ABOUT THIS EXERCISE
Reproduce word for word the part of the article on inflation and retirement starting at "- 73 percent" and ending at "aside for retirement.".

READING TEXT

WASHINGTON, DC, June 9 — Some 40% of America’s workforce said “it will take a miracle” to retire securely, according to the Natixis Global Retirement Index. However, that was back when the inflation rate was hovering between 2.6% and 4.2% in March and April of 2021. The current inflation rate in the U.S. today is well above 8% and climbing — just about double what it was a year ago.
“Since the pandemic, supply chain issues and consumer demand have dramatically pushed up short-term inflation in the U.S. The Consumer Price Index, a key measure of inflation, was 4.7% in 2021, a level unseen since 1990, according to Statista. The monthly 12-month inflation rate in February of 2022 was 7.9%, and with the advent of the war in Ukraine, some experts are predicting that U.S. inflation will clock in at 9% or more for 2022.” That’s the assessment of Doug Kinsey, a partner in Artifex Financial Group, in an article published recently at Kiplinger.com.
In fact, inflation is at the top of list of biggest problems facing the country, according to Pew Research. Pew’s recent polling found that a whopping 70% of us say so.
Here’s how the experts at Society for Human Resource Management [SHRM] assess the retirement situation:
- 66 percent are worried about how inflation will affect their ability to save for retirement.
- 73 percent of Millennials and 74 percent of Generation X are worried about inflation’s effect on their retirement savings.
- 43 percent of respondents because of inflation have had to tap into finances that they previously had set aside for retirement.
The negative impact of inflation on retirement is certainly due to these factors. In fact, the folks at Nexis Global tell us that a large majority of us — 59% — believe that they are going to put off plans for retirement and more than a third of the workforce will never have enough money to be able to retire.
President Biden took office in January 2021 when the inflation rate stood at modest 1.6%. Here we are, less than two years later and the rate of inflation hovers on or near 8.5% and climbing. Mr. Biden can offer any number of “not-my-fault” excuses, but the majority of the nation — even some members of his own party — seem to believe that his policies have, at best, helped fuel the current inflationary spiral, if not out-rightly caused it.
The Brookings think-tank suggests that “inflation is President Biden’s biggest problem.”
A report Brookings published in February, says that “Since the New Deal, Americans have come to believe that presidents exercise considerable control over the economy, and they expect President Biden to do something about inflation. Shortages of goods on grocery store shelves and delays receiving goods ordered online have convinced the people that unclogging the supply chain is an important part of the solution. But despite the administration’s claims, they haven’t seen much progress on this front. The contrast between the high visibility of the pandemic task force and the virtual disappearance of supply chain task force has been dramatic, especially because the people now care more about rising prices than falling infection rates.”
Want more proof that America, for the most part, puts the blame for inflation on President Biden? You need look no further than his dismal approval ratings. In April, his ratings took a nose dive for the fourth consecutive time. A CNBC survey found that “his approval rating on the economy dropped for a fourth straight survey to just 35%, with 60% disapproving, putting the president a deep 25 points underwater.”
Any wonder? The American dream of retirement has turned into a nightmare.

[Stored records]
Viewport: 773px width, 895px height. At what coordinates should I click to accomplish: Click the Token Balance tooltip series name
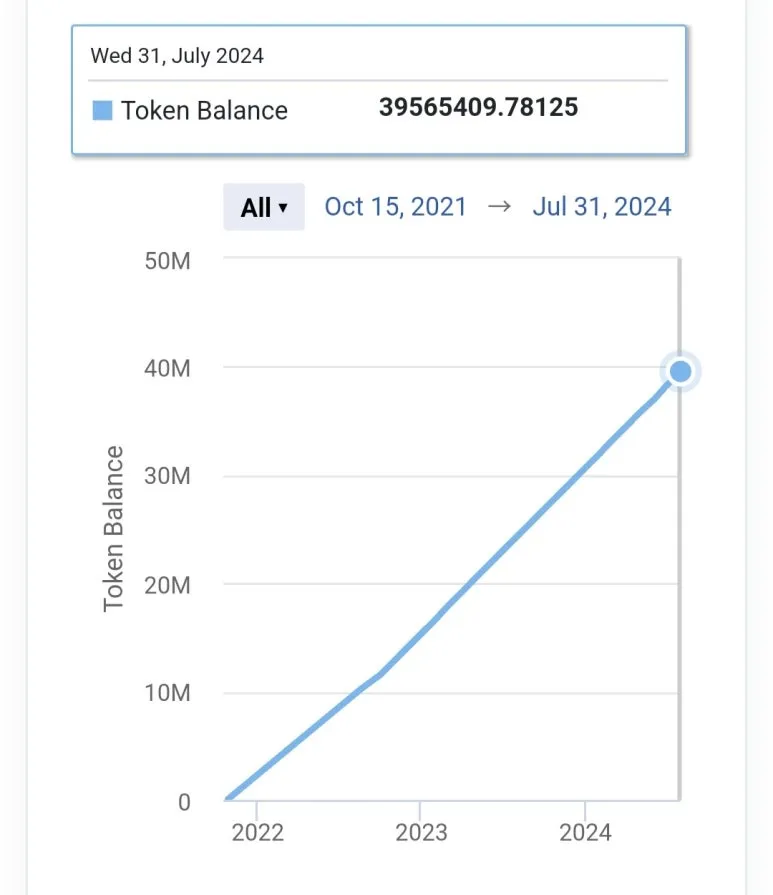(x=204, y=110)
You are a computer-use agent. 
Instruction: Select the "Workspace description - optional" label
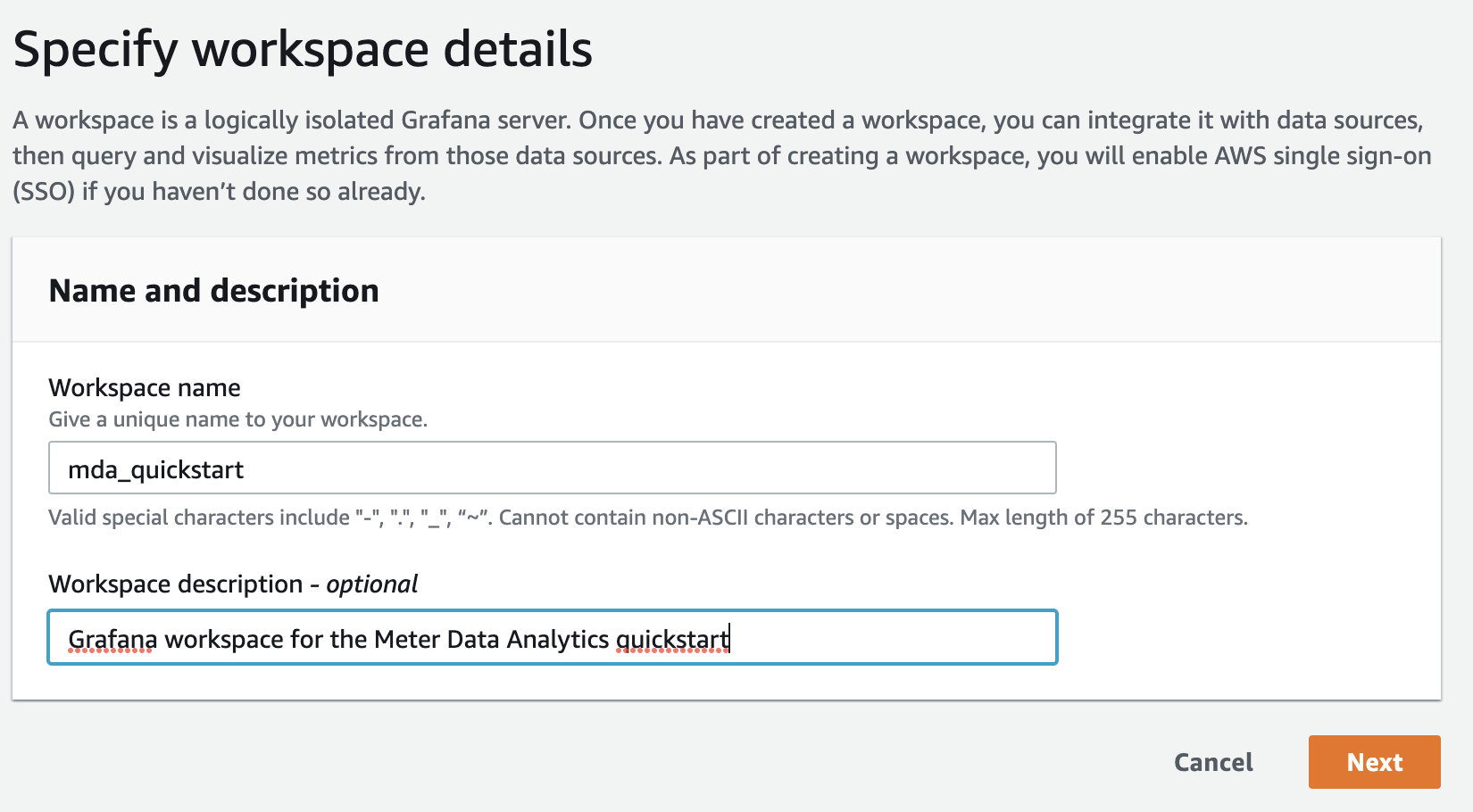(x=233, y=584)
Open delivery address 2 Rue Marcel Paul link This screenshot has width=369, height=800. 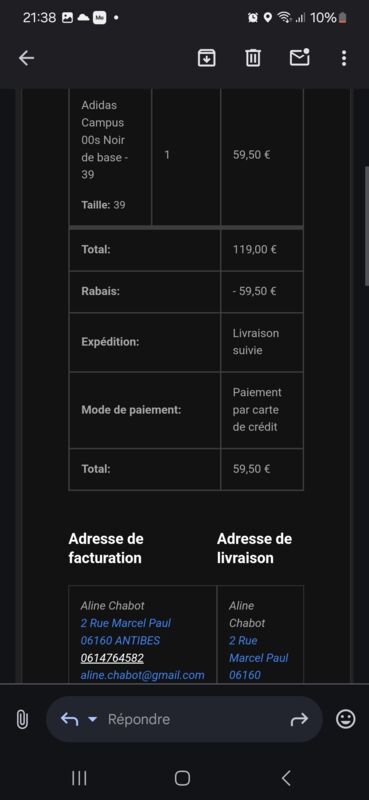click(258, 649)
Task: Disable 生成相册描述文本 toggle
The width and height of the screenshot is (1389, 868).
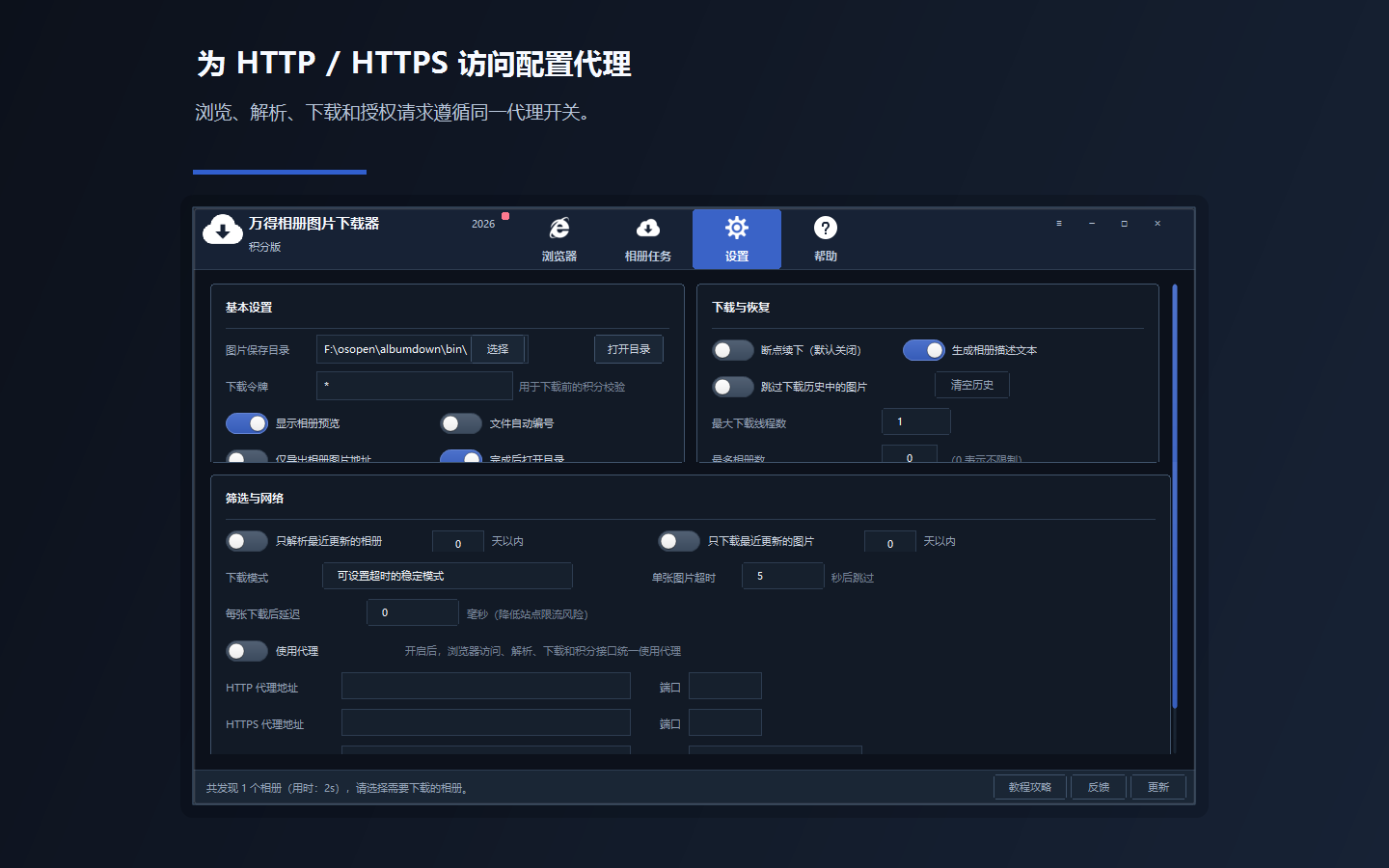Action: 924,350
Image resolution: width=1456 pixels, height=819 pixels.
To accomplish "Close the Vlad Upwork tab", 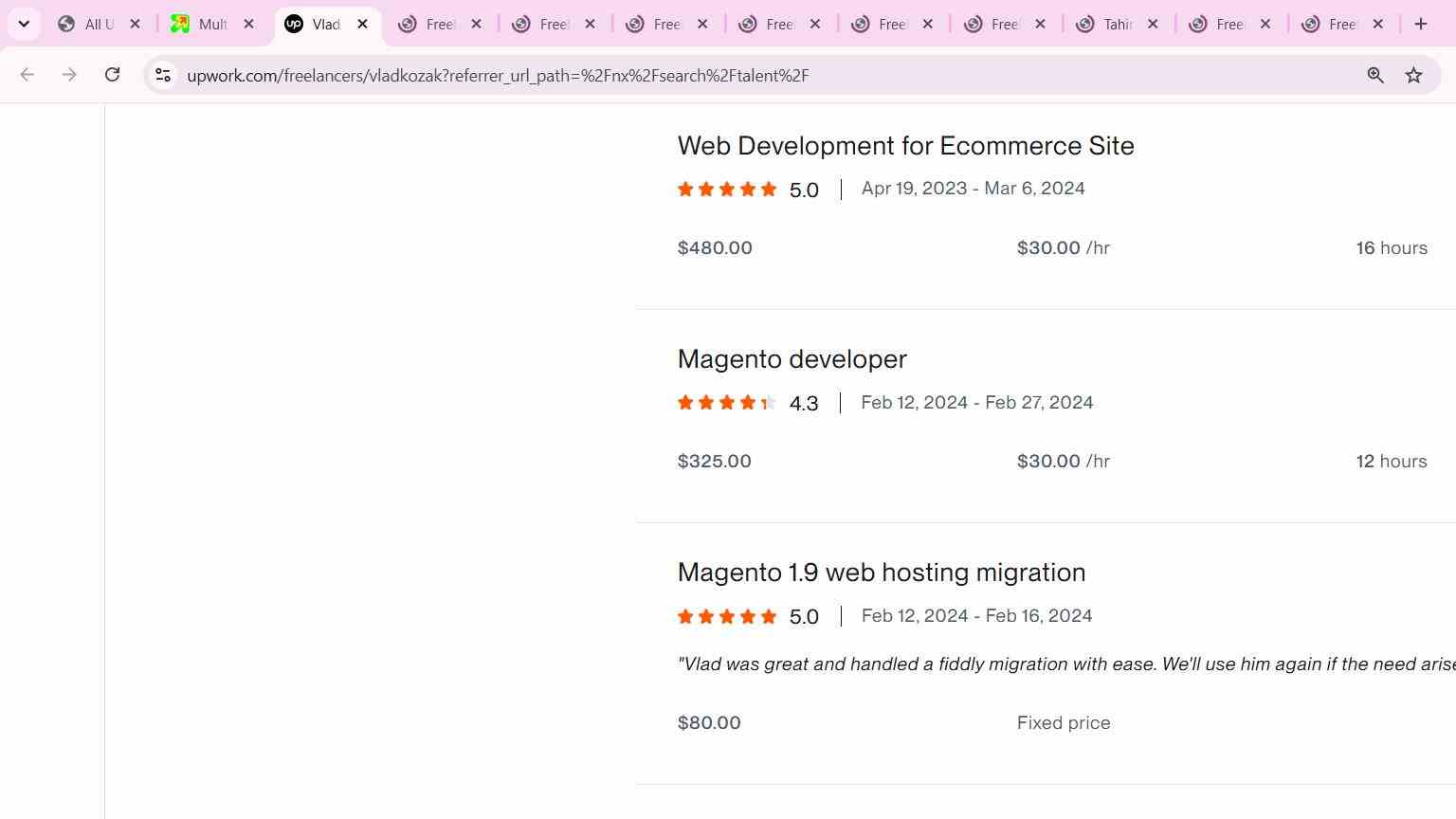I will click(362, 24).
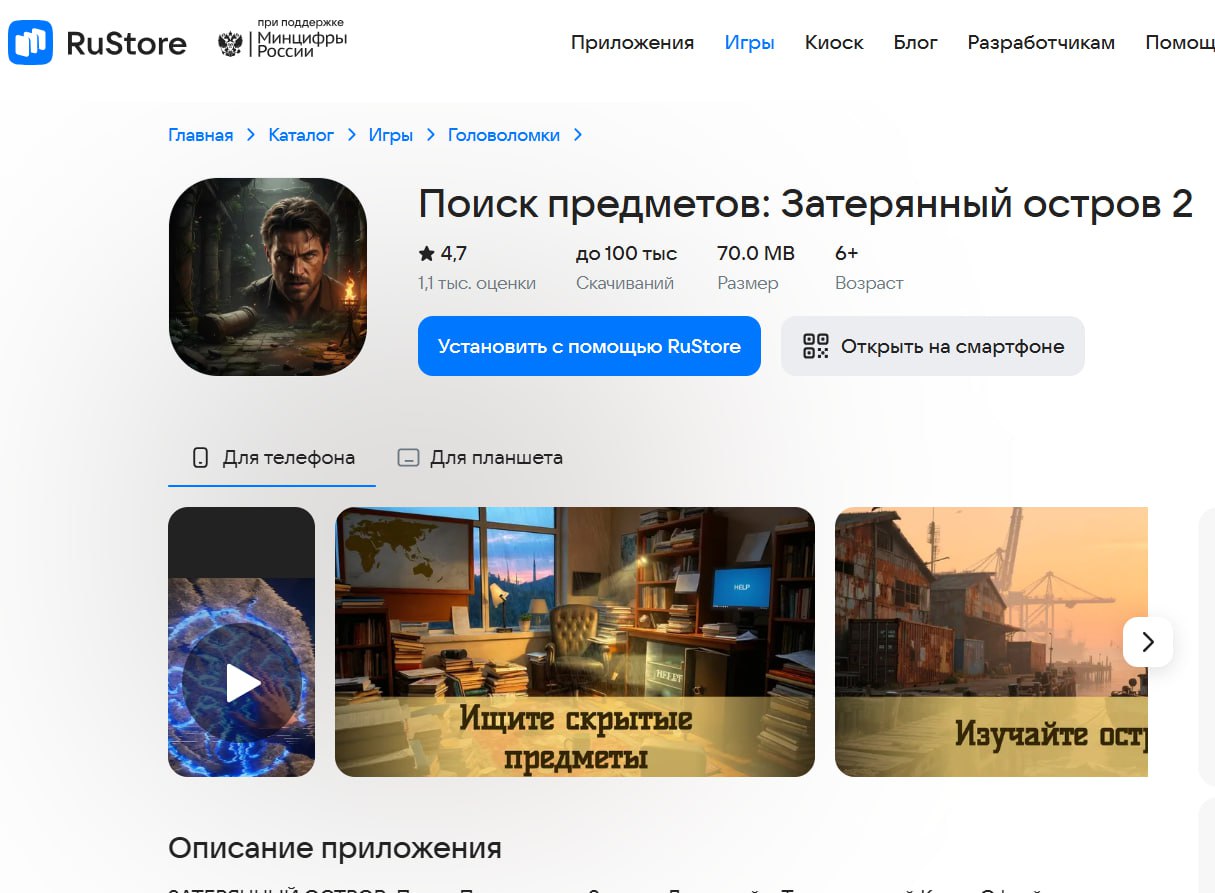The height and width of the screenshot is (893, 1215).
Task: Open the Приложения menu item
Action: click(x=632, y=42)
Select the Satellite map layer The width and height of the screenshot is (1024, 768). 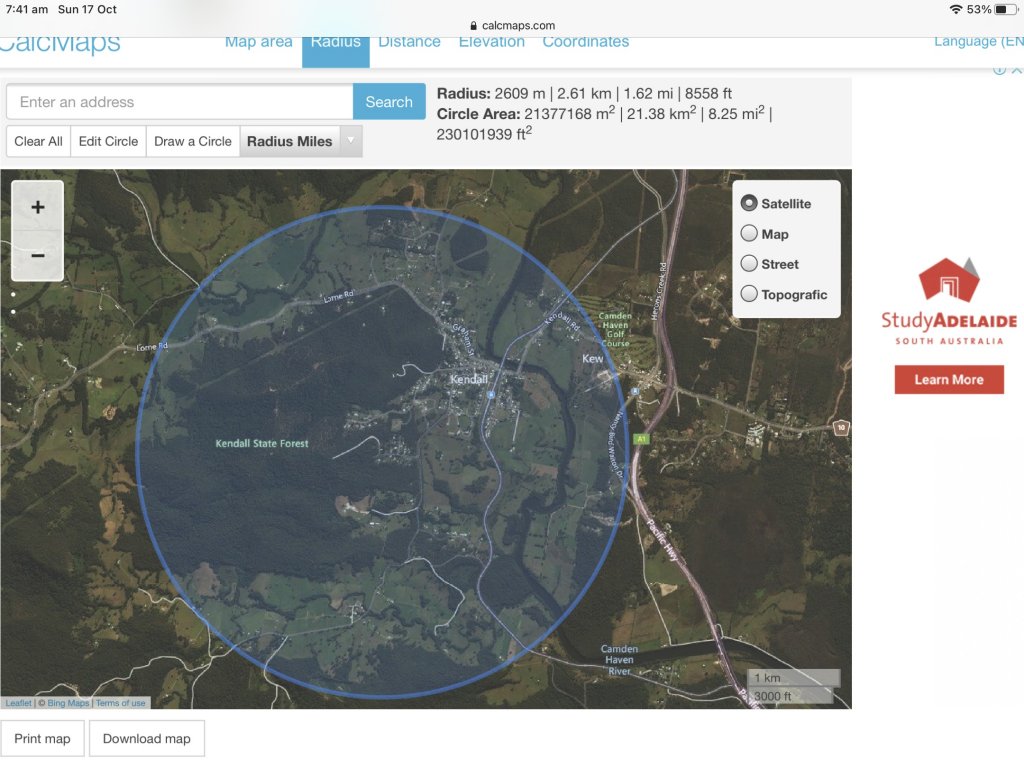(749, 203)
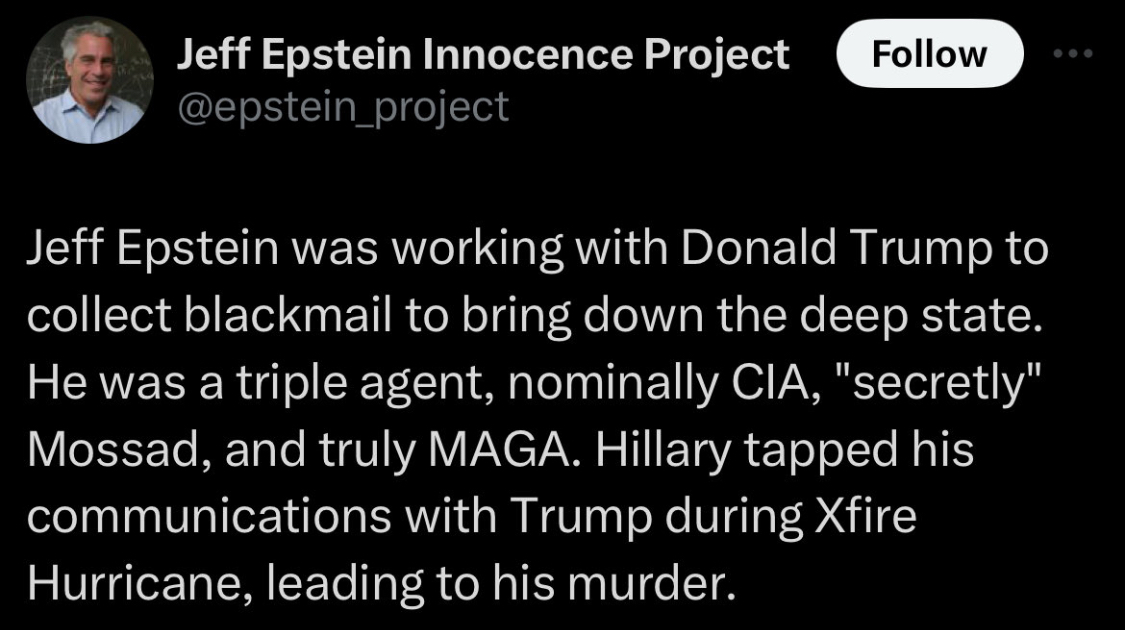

EXPECTED ANSWER
- 73 percent of Millennials and 74 percent of Generation X are worried about inflation’s effect on their retirement savings.
- 43 percent of respondents because of inflation have had to tap into finances that they previously had set aside for retirement.